▶ **Study material**:

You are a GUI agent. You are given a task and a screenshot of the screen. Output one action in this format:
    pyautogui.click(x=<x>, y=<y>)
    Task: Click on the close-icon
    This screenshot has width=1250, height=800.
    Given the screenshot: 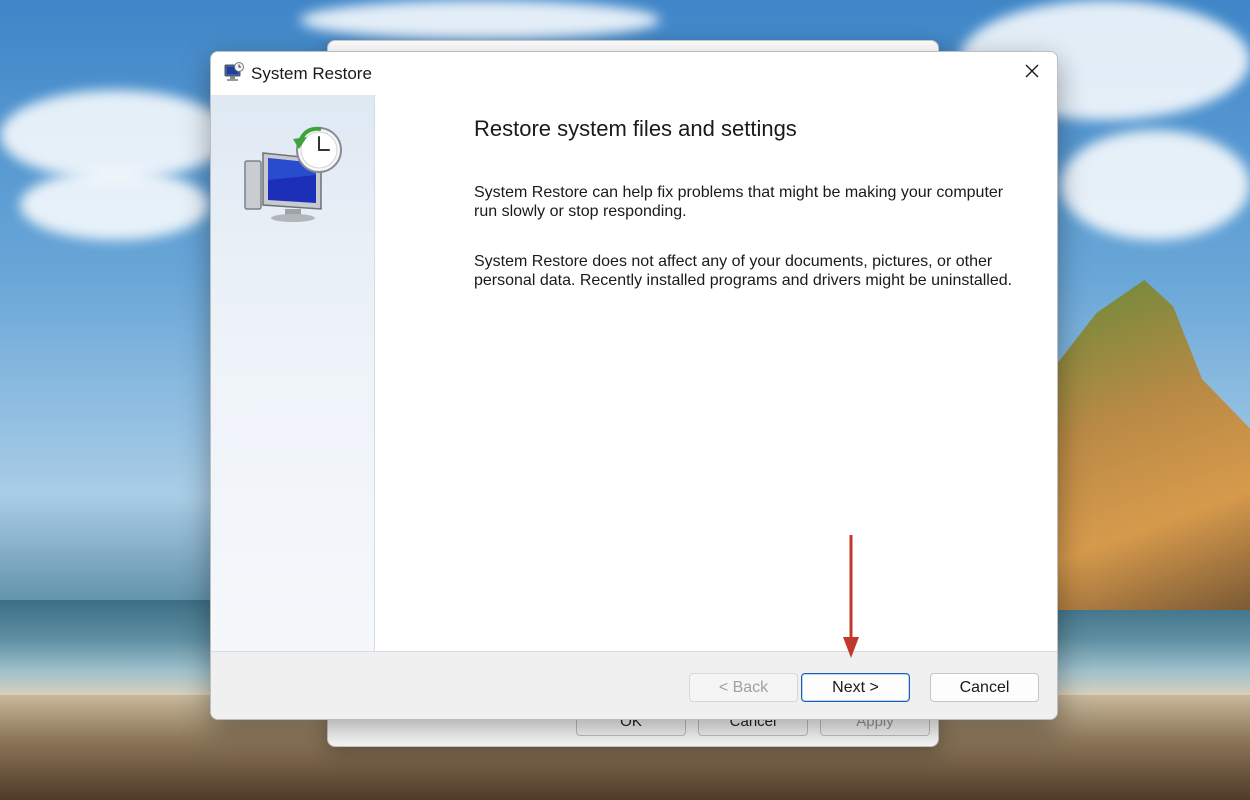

▶ **Exercise**:
Reproduce the listing above verbatim, omitting the picture.

▶ **Solution**:
You are a GUI agent. You are given a task and a screenshot of the screen. Output one action in this format:
    pyautogui.click(x=<x>, y=<y>)
    Task: Click on the close-icon
    This screenshot has width=1250, height=800.
    Given the screenshot: 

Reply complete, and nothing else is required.